During the index build the lower part of the plan was executing the parallel, nested loop behavior on all 64 CPUs and building the large sort groupings, in parallel, on each of the child workers (first 40 minutes.) Once all the rows are sorted, per worker, the gather streams activity has to merge the 64 individual sorts into the overall sort order as it performs the final inserts.
This is deemed an order preserving gather (merge) operation. The consumer pulls a row from each worker and keeps an in-memory tree. In the case of the 64 parallel workers the tree would have 64 entries. If MAX DOP is 16 the tree would contain 16 entries. The tree is maintained in sorted order so the pattern of execution will look like the following on a 4 processor system.
- Get Row From Worker/Partition #1 – Insert into tree
- Get Row From Worker/Partition #2 – Insert into tree
- Get Row From Worker/Partition #3 – Insert into tree
- Get Row From Worker/Partition #4 – Insert into tree
- While (entries in tree)
Output lowest, sorted value from tree
Get Row from Worker/Partition you just removed from tree as lowest value
This design keeps the tree pruned equal to or just above the maximum, sub-process workers. The consumer performs the merging of the individual, parallel, sort operations and inserts the results into the index as requested. The serialization of the final sort order is what I am seeing during the final phase of my index build.
Since my table and index all fit into memory on this large system the activity is taking place in memory and leveraging the CPU fully. Looking at the details in sys.dm_exec_requests and sys.dm_os_waiting_tasks I can see the gather streams activity, associated with Node 1 in the plan, is driving the last ~01:10:00 on a single CPU. In fact, setting processor affinity you will observe the controlling workers’ CPU light up for the final 01:10:00 of the index build.
In observing the behavior the sys.dm_os_wait_stats shows a sharp increase in CXPacket waits and wait times. This is expected as the final thread is going to be pulling the data from 64 workers that ran at 100% CPU already, so it is unlikely a single CPU can process the data as fast and the CXPacket exchange activity will encounter waits.
The description for the wait indicates a wait at node 1 asking for a new row from the producers.
exchangeEvent id=Pipe307f0be530 WaitType=e_waitPipeNewRow nodeId=1
There are lots of documents and posts about the best setting to optimize parallel plans. Some state MAX DOP = 8, others MAX DOP = 32 and both are correct depending on the type of plan (actual query patterns) as the performance may vary. Since this was a create index I decided to do some experiments with the DOP level.
- 64 CPUs = 01:50:00
- 32 CPUs = 02:17:00
- 16 CPUs = 03:16:00
What I observed is that for this specific create index (spatial) the lower the MAX DOP the larger the change in the original 40 minute part of the plan. This is what I expected to see.
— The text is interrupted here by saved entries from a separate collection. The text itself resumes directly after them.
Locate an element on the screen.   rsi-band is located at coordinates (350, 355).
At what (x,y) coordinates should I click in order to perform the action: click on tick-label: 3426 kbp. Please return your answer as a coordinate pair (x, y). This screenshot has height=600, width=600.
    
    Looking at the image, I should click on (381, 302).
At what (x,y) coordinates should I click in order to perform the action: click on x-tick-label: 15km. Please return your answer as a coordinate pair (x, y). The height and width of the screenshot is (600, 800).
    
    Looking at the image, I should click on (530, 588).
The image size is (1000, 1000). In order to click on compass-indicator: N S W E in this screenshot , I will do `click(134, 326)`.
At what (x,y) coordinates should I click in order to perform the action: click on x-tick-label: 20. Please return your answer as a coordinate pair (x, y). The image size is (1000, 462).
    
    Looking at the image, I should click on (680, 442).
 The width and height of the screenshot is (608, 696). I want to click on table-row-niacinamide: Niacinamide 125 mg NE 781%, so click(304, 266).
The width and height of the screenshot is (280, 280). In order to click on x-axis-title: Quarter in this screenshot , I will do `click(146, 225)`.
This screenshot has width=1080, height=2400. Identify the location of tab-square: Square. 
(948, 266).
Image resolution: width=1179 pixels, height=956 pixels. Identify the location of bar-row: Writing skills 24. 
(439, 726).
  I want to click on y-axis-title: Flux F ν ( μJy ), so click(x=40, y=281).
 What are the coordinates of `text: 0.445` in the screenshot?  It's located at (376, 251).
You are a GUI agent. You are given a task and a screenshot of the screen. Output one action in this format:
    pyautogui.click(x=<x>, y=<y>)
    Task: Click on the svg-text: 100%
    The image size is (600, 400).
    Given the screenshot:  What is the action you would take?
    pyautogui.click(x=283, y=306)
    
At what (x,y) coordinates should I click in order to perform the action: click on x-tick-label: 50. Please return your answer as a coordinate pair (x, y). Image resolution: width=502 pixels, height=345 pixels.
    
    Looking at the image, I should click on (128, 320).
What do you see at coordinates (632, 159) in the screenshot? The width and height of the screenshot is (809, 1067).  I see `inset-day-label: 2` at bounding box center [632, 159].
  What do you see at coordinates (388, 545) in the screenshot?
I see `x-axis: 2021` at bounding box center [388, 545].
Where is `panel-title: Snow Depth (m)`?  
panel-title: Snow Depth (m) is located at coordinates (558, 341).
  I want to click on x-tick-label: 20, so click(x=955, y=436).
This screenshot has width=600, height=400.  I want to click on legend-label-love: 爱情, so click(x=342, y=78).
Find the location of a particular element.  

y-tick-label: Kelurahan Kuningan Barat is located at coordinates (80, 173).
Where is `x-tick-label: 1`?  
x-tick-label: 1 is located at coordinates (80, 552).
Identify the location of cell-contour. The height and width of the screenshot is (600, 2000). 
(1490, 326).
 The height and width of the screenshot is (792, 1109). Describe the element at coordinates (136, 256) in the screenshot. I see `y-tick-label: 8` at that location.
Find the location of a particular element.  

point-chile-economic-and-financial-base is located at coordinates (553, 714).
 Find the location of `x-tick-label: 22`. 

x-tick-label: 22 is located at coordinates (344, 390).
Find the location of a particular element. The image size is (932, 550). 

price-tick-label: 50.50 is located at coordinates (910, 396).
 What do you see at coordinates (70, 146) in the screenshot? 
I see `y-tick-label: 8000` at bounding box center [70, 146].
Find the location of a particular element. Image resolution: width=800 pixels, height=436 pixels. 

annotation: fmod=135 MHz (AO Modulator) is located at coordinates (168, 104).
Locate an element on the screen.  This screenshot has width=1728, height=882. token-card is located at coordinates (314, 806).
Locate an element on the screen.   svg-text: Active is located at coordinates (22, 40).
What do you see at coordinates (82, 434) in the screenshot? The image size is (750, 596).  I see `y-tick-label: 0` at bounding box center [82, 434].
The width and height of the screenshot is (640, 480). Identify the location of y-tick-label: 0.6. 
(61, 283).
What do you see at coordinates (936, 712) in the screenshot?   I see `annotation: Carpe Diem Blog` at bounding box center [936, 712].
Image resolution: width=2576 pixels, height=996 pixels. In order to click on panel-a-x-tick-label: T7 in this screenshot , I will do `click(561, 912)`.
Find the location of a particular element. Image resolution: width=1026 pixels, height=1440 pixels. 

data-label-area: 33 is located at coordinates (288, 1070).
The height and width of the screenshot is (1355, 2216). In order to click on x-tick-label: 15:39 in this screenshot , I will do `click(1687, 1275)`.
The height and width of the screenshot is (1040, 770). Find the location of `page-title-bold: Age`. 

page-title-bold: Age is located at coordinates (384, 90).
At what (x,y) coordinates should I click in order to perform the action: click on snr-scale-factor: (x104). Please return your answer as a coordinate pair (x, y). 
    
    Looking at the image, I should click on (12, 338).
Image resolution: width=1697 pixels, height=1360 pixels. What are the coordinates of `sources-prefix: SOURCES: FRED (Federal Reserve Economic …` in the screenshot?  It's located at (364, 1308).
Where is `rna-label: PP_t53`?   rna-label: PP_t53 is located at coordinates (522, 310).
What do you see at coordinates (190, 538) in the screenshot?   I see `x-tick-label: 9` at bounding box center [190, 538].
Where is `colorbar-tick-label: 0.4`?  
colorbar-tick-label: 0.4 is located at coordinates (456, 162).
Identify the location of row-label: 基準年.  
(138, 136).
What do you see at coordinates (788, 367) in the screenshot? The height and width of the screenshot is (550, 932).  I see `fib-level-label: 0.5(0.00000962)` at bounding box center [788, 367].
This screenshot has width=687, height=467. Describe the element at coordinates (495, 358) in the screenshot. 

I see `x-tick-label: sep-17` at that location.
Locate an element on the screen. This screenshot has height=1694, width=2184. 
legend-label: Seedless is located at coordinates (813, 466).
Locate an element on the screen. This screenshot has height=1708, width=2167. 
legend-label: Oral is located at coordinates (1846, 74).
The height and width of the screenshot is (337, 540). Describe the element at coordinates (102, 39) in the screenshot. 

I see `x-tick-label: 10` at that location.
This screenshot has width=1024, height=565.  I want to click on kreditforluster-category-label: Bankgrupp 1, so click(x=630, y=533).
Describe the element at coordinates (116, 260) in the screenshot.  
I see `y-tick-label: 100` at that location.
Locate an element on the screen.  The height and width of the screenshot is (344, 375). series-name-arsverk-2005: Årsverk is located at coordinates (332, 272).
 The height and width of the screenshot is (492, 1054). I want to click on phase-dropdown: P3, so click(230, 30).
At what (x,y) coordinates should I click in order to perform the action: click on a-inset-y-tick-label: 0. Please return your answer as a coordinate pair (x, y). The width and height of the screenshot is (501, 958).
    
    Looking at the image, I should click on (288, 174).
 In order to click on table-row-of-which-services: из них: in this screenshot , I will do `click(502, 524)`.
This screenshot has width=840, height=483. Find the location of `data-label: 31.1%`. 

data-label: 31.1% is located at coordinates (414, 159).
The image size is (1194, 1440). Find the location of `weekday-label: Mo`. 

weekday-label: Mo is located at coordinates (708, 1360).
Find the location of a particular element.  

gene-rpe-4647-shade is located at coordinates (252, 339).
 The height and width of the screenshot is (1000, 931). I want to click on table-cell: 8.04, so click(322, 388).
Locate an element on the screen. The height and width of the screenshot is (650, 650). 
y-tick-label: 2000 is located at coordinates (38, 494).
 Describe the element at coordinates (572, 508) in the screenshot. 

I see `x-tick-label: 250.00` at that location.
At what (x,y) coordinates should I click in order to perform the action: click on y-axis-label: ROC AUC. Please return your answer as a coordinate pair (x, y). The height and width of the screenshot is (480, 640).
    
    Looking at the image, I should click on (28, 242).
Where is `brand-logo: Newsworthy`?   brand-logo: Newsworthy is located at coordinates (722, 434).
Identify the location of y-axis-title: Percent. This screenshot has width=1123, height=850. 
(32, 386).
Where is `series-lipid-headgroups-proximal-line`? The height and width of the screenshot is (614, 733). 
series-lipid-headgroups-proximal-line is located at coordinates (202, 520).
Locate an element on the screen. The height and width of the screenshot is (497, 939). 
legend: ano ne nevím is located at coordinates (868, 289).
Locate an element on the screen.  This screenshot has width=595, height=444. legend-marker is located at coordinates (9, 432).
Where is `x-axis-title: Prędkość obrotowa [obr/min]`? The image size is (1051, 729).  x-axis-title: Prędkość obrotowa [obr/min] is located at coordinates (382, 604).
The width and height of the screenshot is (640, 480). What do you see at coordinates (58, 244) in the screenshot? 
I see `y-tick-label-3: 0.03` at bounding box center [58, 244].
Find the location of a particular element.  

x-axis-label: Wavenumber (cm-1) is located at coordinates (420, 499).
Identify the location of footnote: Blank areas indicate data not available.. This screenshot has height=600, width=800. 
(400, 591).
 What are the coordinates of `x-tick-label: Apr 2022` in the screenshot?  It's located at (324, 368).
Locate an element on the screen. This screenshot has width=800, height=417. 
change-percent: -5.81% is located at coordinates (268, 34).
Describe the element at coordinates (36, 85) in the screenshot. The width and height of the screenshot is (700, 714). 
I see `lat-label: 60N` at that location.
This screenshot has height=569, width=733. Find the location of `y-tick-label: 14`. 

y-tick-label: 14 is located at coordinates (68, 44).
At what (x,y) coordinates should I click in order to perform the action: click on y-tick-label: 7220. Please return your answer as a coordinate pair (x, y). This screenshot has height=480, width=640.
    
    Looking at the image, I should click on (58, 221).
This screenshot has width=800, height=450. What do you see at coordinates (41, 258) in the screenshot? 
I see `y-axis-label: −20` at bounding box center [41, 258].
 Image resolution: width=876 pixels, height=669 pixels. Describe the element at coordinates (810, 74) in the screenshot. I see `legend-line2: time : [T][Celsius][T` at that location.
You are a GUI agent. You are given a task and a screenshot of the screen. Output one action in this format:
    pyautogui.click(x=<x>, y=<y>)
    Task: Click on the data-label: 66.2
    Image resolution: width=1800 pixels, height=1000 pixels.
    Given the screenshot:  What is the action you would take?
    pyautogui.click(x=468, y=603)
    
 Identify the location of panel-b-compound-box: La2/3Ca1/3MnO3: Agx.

The first part of the plan is already CPU bound so adding more CPU resources lets that part of the plan execute faster.
The CXPacket waits on the final portion of the plan don’t change significantly with different DOP levels. The time remains generally steady at 01:10:00.
This was a unique pattern because the controlling worker was not showing additional waits (usually the I/O will show up but because everything fit into memory the CPU was the dominant resource.) The controlling worker only showed normal scheduler yield activities.
What I found was it takes 01:10:00 on my 1.88Ghz CPU to sort (merge) 1 trillion rows onto the index pages. If I want to reduce the final portion of the plan I would need to move to a faster CPU. SQL Server did use parallel resources as much as possible to build the index.
Bob Dorr - Principal SQL Server Escalation Engineer